In “Features” Muir wrote more descriptively of what precisely he thought the boundaries of the proposed park should include. He described a 250-square-mile reservation that was mostly wilderness, beginning this description with the Big Tuolumne Meadows in the northern drainage. This was the more “improved” and accessible part of the proposed park. The second part of the essay described Hetch Hetchy Valley, which, unlike Yosemite Valley, remained wild. Cohen and others have argued that Muir was thinking strategically here: “Thus Muir hoped to save Hetch Hetchy by making it a wild and inaccessible hinterland of a larger, improved park.”17 Yosemite Valley would not be part of the proposed national park (at least in this round of preservation politics; Muir and others would later seek recession of the valley to the federal government and would achieve their goal in 1905 when the valley became part of the national park). The tourist seeking easy access to the improved temple of nature could go to Yosemite Valley. Someone seeking to know the wild would work harder and find it in Hetch Hetchy. Cohen goes on to say that “while he [Muir] realized that there was no such thing as large-scale recreational use and wilderness in the same place, he was willing to sacrifice Yosemite Valley if he could preserve Hetch Hetchy.”18

While Muir was writing, Johnson was carrying out his end of the agreement by organizing the lobbying effort for the park in Washington, DC. He did his work well, and by the time Muir's essays appeared in Century, a bill for Yosemite National Park was well on its way to an October 1 approval. The Yosemite bill was preceded on September 25 by approval of a Sequoia National Park, which, along with a General Grant Park included in the Yosemite legislation, protected magnificent stands of giant sequoia from the axes of loggers. The concept of national park established by the Yellowstone precedent had borne abundant fruit in 1890, and part of the rationale for the new Yosemite National Park was protection of its wildness. John Muir had made wilderness protection a central national park value.

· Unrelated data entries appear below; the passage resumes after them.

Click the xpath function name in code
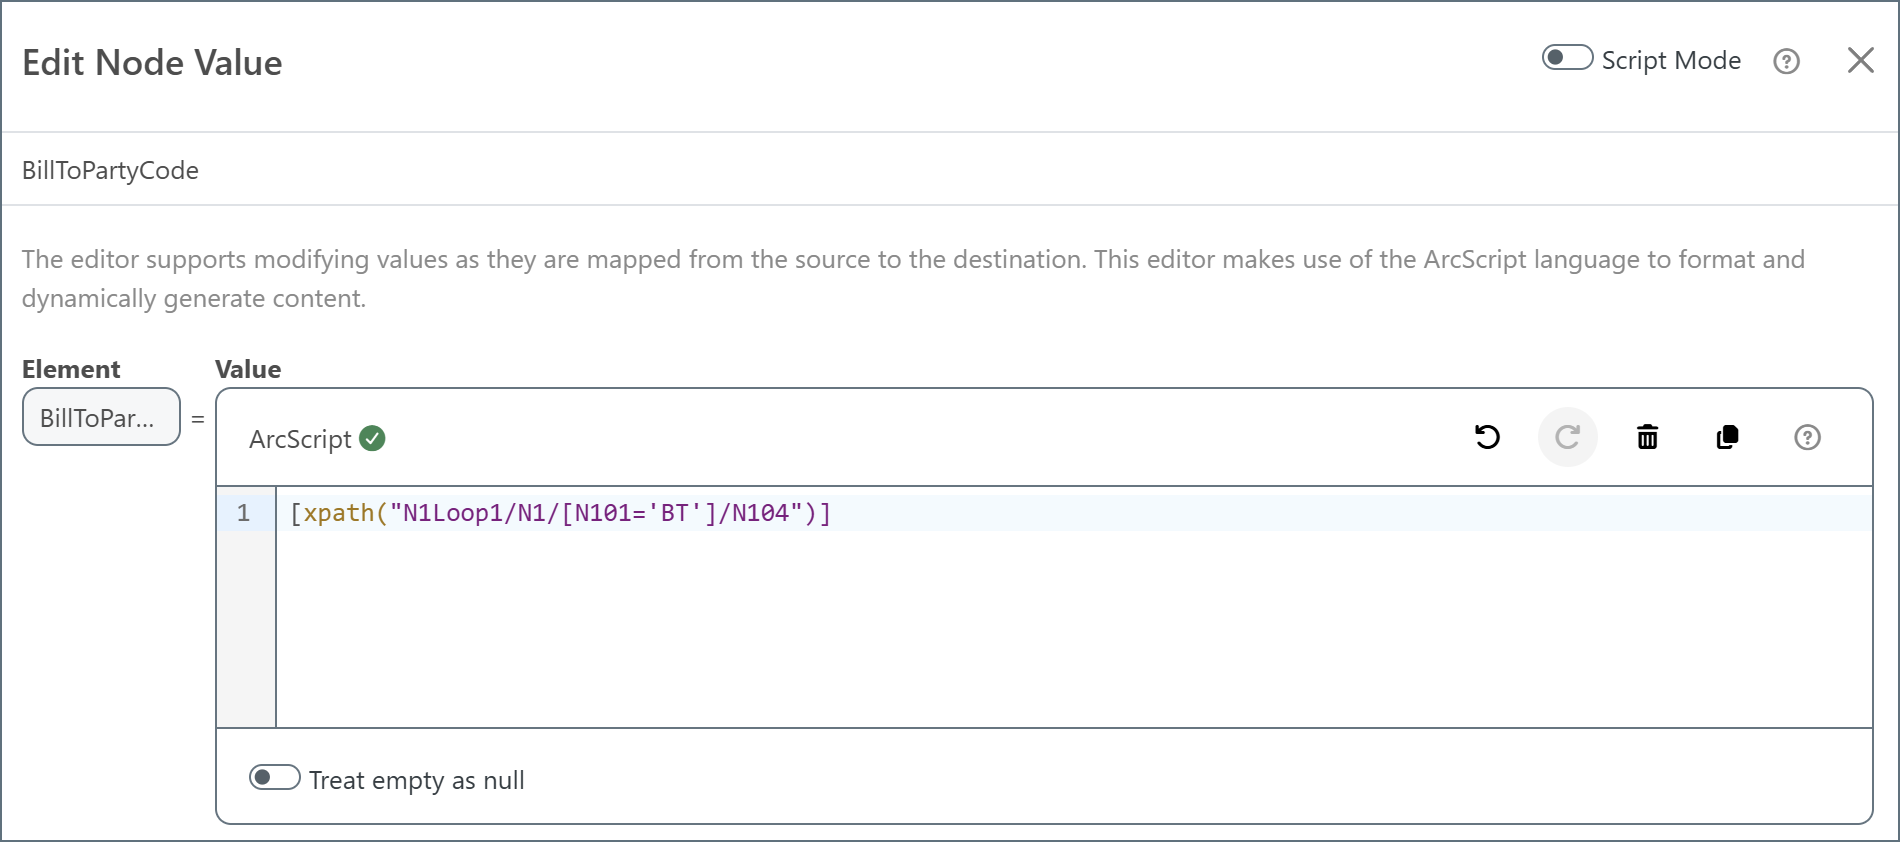This screenshot has height=842, width=1900. click(x=338, y=513)
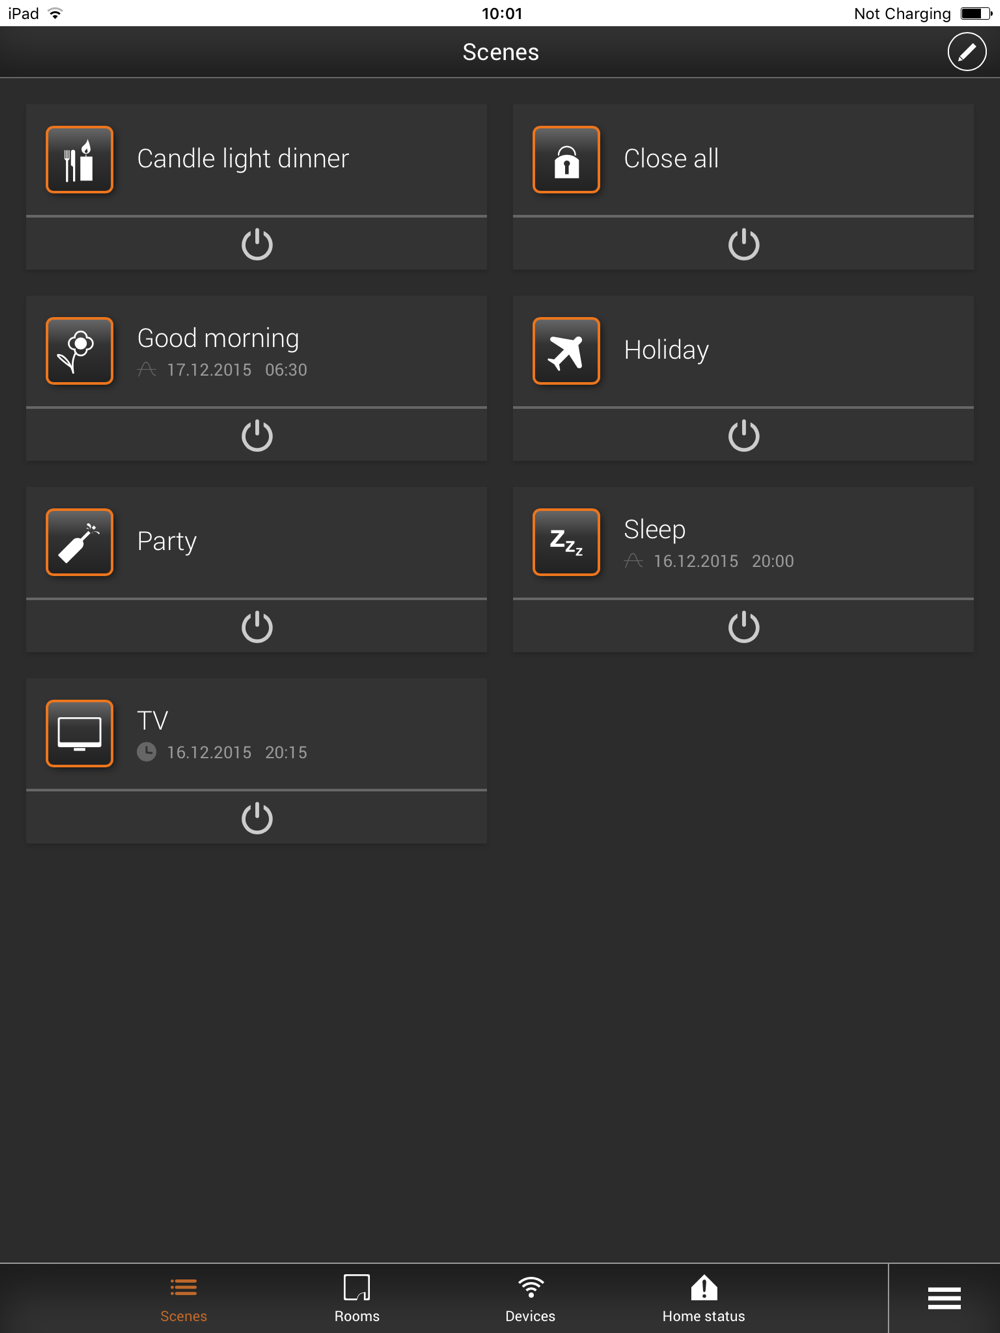Image resolution: width=1000 pixels, height=1333 pixels.
Task: Toggle the Close all scene power button
Action: [743, 244]
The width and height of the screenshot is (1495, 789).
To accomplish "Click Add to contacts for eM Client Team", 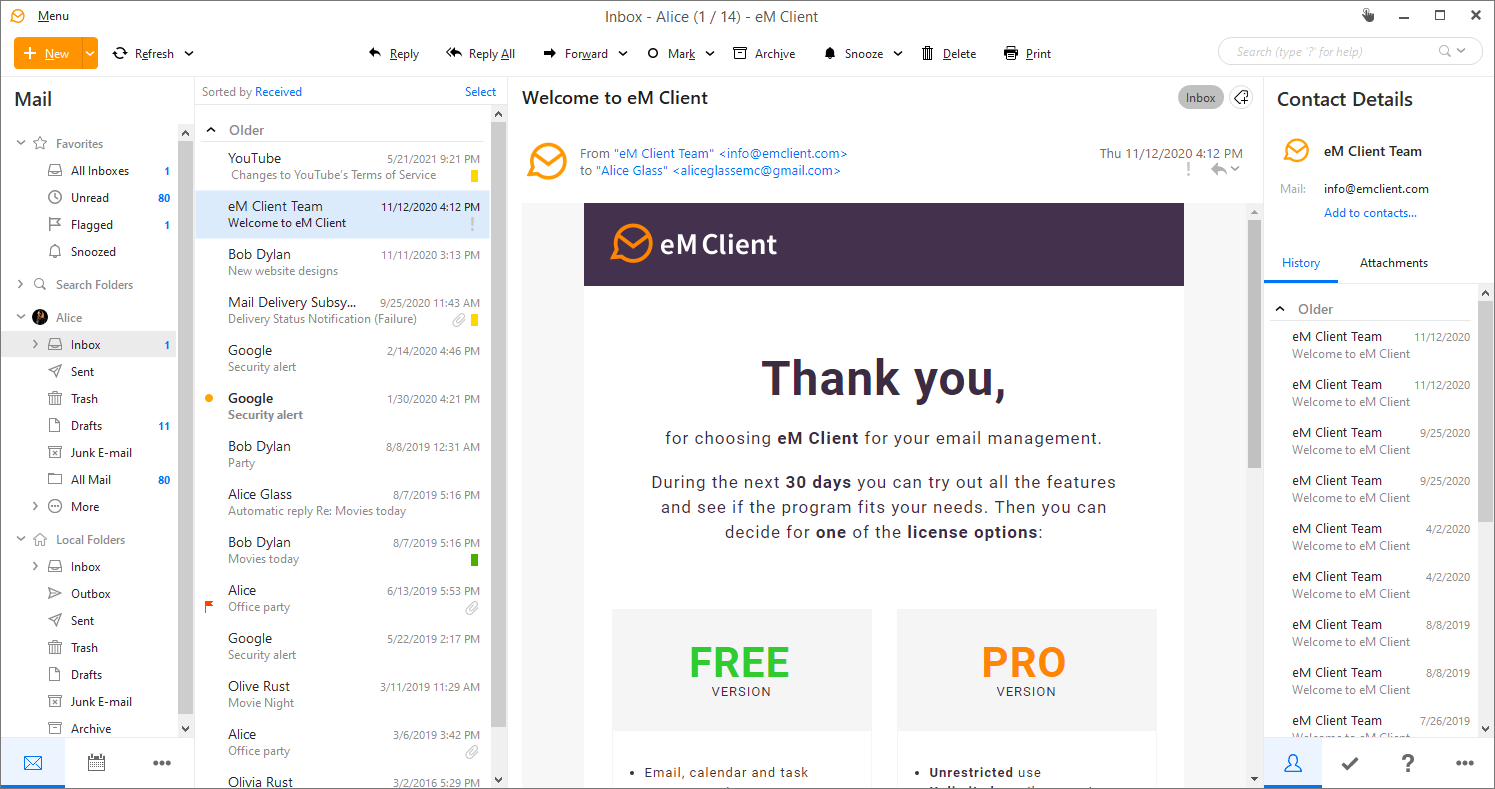I will 1371,212.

Muir's advocacy of wilderness preservation was not finished with this Yosemite work; he was only beginning. He next argued, unsuccessfully, for a Kings Canyon National Park. He founded the Sierra Club and devoted much of the twenty-four years remaining to him to park and wilderness preservation. Muir came to be called, perhaps unfairly in the eyes of his many allies like Robert Underwood Johnson, the “father” of the national park system. He did not argue only for national parks, also arguing for forest reservations in the 1890s, and he did not advocate any separate designation of wild places as would others later. As Michael Cohen has noted, in the 1890s the distinctions among national park, forest, monument, and wilderness had not been established. In Cohen's words, “These artificial distinctions would be made only as a result of the increasing power and complexity of the bureaucracies which would administer federal funds.”19 In Muir's thinking national parks, and even for a time forest reservations, were the means to protect wilderness.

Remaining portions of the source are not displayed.